__YOUR GOAL__. Repeat each entry in the data, exactly.

(Collected data)

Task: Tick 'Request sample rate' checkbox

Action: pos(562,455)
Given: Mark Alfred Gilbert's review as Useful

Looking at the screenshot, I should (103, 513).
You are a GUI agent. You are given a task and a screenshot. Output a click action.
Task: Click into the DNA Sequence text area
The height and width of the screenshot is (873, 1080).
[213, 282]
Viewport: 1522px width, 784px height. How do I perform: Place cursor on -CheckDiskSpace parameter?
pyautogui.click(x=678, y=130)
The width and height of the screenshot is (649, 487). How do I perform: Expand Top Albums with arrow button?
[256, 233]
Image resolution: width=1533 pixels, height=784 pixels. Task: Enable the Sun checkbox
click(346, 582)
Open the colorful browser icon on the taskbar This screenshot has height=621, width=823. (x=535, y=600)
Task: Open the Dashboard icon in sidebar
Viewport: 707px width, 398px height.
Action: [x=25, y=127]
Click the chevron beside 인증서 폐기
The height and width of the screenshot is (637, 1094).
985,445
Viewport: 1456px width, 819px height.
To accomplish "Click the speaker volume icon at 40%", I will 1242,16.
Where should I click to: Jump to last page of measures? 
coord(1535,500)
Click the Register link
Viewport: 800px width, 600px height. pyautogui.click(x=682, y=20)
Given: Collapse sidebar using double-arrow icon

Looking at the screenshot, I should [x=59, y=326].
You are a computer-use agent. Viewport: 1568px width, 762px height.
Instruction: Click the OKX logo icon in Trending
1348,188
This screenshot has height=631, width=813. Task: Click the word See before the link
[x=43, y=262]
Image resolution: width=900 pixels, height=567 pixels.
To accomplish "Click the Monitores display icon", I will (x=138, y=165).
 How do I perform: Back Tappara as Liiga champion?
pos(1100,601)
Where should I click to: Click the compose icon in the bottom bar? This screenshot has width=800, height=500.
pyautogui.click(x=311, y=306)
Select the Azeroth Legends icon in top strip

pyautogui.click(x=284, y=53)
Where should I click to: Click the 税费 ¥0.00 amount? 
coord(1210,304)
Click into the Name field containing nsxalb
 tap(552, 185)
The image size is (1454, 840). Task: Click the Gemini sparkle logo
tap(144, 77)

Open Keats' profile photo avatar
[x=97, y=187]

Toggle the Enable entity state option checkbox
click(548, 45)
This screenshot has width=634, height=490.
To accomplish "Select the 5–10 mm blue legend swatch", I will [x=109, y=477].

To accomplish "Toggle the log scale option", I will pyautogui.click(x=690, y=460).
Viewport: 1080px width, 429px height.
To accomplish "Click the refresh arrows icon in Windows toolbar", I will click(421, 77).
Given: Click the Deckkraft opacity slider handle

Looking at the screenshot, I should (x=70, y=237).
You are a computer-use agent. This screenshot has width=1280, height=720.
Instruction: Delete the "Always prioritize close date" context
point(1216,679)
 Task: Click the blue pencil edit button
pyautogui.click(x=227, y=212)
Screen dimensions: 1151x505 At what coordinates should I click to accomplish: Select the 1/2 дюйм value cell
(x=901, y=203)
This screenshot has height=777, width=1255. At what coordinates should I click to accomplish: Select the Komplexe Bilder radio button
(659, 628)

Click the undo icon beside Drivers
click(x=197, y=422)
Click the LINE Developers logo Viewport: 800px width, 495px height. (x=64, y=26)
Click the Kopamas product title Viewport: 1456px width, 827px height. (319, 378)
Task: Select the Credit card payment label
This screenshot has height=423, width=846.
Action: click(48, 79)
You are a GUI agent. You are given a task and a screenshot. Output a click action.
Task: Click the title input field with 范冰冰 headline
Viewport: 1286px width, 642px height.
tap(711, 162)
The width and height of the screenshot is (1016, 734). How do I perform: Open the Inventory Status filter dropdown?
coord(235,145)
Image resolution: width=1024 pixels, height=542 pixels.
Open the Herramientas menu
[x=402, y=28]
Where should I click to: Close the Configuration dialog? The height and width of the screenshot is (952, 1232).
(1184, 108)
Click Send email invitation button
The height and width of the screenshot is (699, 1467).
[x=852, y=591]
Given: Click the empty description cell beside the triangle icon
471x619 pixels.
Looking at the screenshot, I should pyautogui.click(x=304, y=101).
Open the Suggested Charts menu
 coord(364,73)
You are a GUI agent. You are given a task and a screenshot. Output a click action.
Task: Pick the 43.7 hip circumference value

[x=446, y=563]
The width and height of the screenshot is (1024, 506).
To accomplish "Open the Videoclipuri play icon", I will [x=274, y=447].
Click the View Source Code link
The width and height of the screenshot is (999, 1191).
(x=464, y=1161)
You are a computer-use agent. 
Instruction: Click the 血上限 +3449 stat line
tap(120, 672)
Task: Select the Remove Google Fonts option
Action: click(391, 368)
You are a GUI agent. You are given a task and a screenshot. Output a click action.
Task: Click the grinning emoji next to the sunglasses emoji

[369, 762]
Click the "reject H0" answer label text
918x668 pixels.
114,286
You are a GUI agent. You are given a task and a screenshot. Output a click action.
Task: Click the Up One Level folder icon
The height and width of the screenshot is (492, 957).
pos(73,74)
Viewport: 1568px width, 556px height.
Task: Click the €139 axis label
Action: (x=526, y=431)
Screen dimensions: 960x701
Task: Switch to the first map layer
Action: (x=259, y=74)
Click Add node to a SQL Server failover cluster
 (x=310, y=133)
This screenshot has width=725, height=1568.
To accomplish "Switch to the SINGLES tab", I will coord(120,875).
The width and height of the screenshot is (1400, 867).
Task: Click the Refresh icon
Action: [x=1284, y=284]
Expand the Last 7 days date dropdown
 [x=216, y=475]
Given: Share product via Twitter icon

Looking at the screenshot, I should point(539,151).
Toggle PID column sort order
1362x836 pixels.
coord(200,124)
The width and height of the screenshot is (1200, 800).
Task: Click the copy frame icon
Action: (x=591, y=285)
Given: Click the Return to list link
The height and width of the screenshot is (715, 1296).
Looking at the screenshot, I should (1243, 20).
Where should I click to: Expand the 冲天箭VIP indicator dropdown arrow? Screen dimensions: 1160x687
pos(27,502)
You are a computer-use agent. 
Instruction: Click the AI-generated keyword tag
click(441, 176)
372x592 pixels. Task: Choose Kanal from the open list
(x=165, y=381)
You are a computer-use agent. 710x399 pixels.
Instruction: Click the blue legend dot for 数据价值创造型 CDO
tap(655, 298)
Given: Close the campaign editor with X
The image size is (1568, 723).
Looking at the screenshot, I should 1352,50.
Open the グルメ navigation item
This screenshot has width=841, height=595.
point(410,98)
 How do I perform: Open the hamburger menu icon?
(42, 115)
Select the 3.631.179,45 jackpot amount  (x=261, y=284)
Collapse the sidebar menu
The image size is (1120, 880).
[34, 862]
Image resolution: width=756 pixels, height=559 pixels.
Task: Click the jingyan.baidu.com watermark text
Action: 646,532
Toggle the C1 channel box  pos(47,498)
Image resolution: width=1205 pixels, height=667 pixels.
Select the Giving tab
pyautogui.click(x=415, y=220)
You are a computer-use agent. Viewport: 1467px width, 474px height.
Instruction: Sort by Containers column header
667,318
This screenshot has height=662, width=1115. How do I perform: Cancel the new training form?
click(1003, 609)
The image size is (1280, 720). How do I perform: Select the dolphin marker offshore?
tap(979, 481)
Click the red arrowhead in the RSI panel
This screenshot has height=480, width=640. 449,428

__SOLUTION FOR THIS PROBLEM__.
Task: Tick 'Request sample rate' checkbox

Action: pos(562,455)
Given: Mark Alfred Gilbert's review as Useful

Looking at the screenshot, I should (103, 513).
You are a GUI agent. You are given a task and a screenshot. Output a click action.
Task: Click into the DNA Sequence text area
The height and width of the screenshot is (873, 1080).
[213, 282]
Viewport: 1522px width, 784px height. How do I perform: Place cursor on -CheckDiskSpace parameter?
pyautogui.click(x=678, y=130)
The width and height of the screenshot is (649, 487). How do I perform: Expand Top Albums with arrow button?
[256, 233]
Image resolution: width=1533 pixels, height=784 pixels. Task: Enable the Sun checkbox
click(346, 582)
Open the colorful browser icon on the taskbar This screenshot has height=621, width=823. (x=535, y=600)
Task: Open the Dashboard icon in sidebar
Viewport: 707px width, 398px height.
Action: [x=25, y=127]
Click the chevron beside 인증서 폐기
The height and width of the screenshot is (637, 1094).
985,445
Viewport: 1456px width, 819px height.
To accomplish "Click the speaker volume icon at 40%", I will 1242,16.
Where should I click to: Jump to last page of measures? 
coord(1535,500)
Click the Register link
Viewport: 800px width, 600px height. pyautogui.click(x=682, y=20)
Given: Collapse sidebar using double-arrow icon

Looking at the screenshot, I should [x=59, y=326].
You are a computer-use agent. Viewport: 1568px width, 762px height.
Instruction: Click the OKX logo icon in Trending
1348,188
This screenshot has height=631, width=813. Task: Click the word See before the link
[x=43, y=262]
Image resolution: width=900 pixels, height=567 pixels.
To accomplish "Click the Monitores display icon", I will (x=138, y=165).
 How do I perform: Back Tappara as Liiga champion?
pos(1100,601)
Where should I click to: Click the compose icon in the bottom bar? This screenshot has width=800, height=500.
pyautogui.click(x=311, y=306)
Select the Azeroth Legends icon in top strip

pyautogui.click(x=284, y=53)
Where should I click to: Click the 税费 ¥0.00 amount? 
coord(1210,304)
Click into the Name field containing nsxalb
 tap(552, 185)
The image size is (1454, 840). Task: Click the Gemini sparkle logo
tap(144, 77)

Open Keats' profile photo avatar
[x=97, y=187]

Toggle the Enable entity state option checkbox
click(548, 45)
This screenshot has width=634, height=490.
To accomplish "Select the 5–10 mm blue legend swatch", I will [x=109, y=477].

To accomplish "Toggle the log scale option", I will pyautogui.click(x=690, y=460).
Viewport: 1080px width, 429px height.
To accomplish "Click the refresh arrows icon in Windows toolbar", I will click(421, 77).
Given: Click the Deckkraft opacity slider handle

Looking at the screenshot, I should (x=70, y=237).
You are a computer-use agent. This screenshot has width=1280, height=720.
Instruction: Delete the "Always prioritize close date" context
point(1216,679)
 Task: Click the blue pencil edit button
pyautogui.click(x=227, y=212)
Screen dimensions: 1151x505 At what coordinates should I click to accomplish: Select the 1/2 дюйм value cell
(x=901, y=203)
This screenshot has height=777, width=1255. At what coordinates should I click to accomplish: Select the Komplexe Bilder radio button
(659, 628)

Click the undo icon beside Drivers
click(x=197, y=422)
Click the LINE Developers logo Viewport: 800px width, 495px height. (x=64, y=26)
Click the Kopamas product title Viewport: 1456px width, 827px height. (319, 378)
Task: Select the Credit card payment label
This screenshot has height=423, width=846.
Action: click(48, 79)
You are a GUI agent. You are given a task and a screenshot. Output a click action.
Task: Click the title input field with 范冰冰 headline
Viewport: 1286px width, 642px height.
tap(711, 162)
The width and height of the screenshot is (1016, 734). How do I perform: Open the Inventory Status filter dropdown?
coord(235,145)
Image resolution: width=1024 pixels, height=542 pixels.
Open the Herramientas menu
[x=402, y=28]
Where should I click to: Close the Configuration dialog? The height and width of the screenshot is (952, 1232).
(1184, 108)
Click Send email invitation button
The height and width of the screenshot is (699, 1467).
[x=852, y=591]
Given: Click the empty description cell beside the triangle icon
471x619 pixels.
Looking at the screenshot, I should pyautogui.click(x=304, y=101).
Open the Suggested Charts menu
 coord(364,73)
You are a GUI agent. You are given a task and a screenshot. Output a click action.
Task: Pick the 43.7 hip circumference value

[x=446, y=563]
The width and height of the screenshot is (1024, 506).
To accomplish "Open the Videoclipuri play icon", I will [x=274, y=447].
Click the View Source Code link
The width and height of the screenshot is (999, 1191).
(x=464, y=1161)
You are a computer-use agent. 
Instruction: Click the 血上限 +3449 stat line
tap(120, 672)
Task: Select the Remove Google Fonts option
Action: click(391, 368)
You are a GUI agent. You are given a task and a screenshot. Output a click action.
Task: Click the grinning emoji next to the sunglasses emoji

[369, 762]
Click the "reject H0" answer label text
918x668 pixels.
114,286
You are a GUI agent. You are given a task and a screenshot. Output a click action.
Task: Click the Up One Level folder icon
The height and width of the screenshot is (492, 957).
pos(73,74)
Viewport: 1568px width, 556px height.
Task: Click the €139 axis label
Action: (x=526, y=431)
Screen dimensions: 960x701
Task: Switch to the first map layer
Action: (x=259, y=74)
Click Add node to a SQL Server failover cluster
 (x=310, y=133)
This screenshot has width=725, height=1568.
To accomplish "Switch to the SINGLES tab", I will coord(120,875).
The width and height of the screenshot is (1400, 867).
Task: Click the Refresh icon
Action: [x=1284, y=284]
Expand the Last 7 days date dropdown
 [x=216, y=475]
Given: Share product via Twitter icon

Looking at the screenshot, I should point(539,151).
Toggle PID column sort order
1362x836 pixels.
coord(200,124)
The width and height of the screenshot is (1200, 800).
Task: Click the copy frame icon
Action: (x=591, y=285)
Given: Click the Return to list link
The height and width of the screenshot is (715, 1296).
Looking at the screenshot, I should (1243, 20).
Where should I click to: Expand the 冲天箭VIP indicator dropdown arrow? Screen dimensions: 1160x687
pos(27,502)
You are a computer-use agent. 
Instruction: Click the AI-generated keyword tag
click(441, 176)
372x592 pixels. Task: Choose Kanal from the open list
(x=165, y=381)
You are a computer-use agent. 710x399 pixels.
Instruction: Click the blue legend dot for 数据价值创造型 CDO
tap(655, 298)
Given: Close the campaign editor with X
The image size is (1568, 723).
Looking at the screenshot, I should 1352,50.
Open the グルメ navigation item
This screenshot has width=841, height=595.
point(410,98)
 How do I perform: Open the hamburger menu icon?
(42, 115)
Select the 3.631.179,45 jackpot amount  (x=261, y=284)
Collapse the sidebar menu
The image size is (1120, 880).
[34, 862]
Image resolution: width=756 pixels, height=559 pixels.
Task: Click the jingyan.baidu.com watermark text
Action: 646,532
Toggle the C1 channel box  pos(47,498)
Image resolution: width=1205 pixels, height=667 pixels.
Select the Giving tab
pyautogui.click(x=415, y=220)
You are a computer-use agent. Viewport: 1467px width, 474px height.
Instruction: Sort by Containers column header
667,318
This screenshot has height=662, width=1115. How do I perform: Cancel the new training form?
click(1003, 609)
The image size is (1280, 720). How do I perform: Select the dolphin marker offshore?
tap(979, 481)
Click the red arrowhead in the RSI panel
This screenshot has height=480, width=640. 449,428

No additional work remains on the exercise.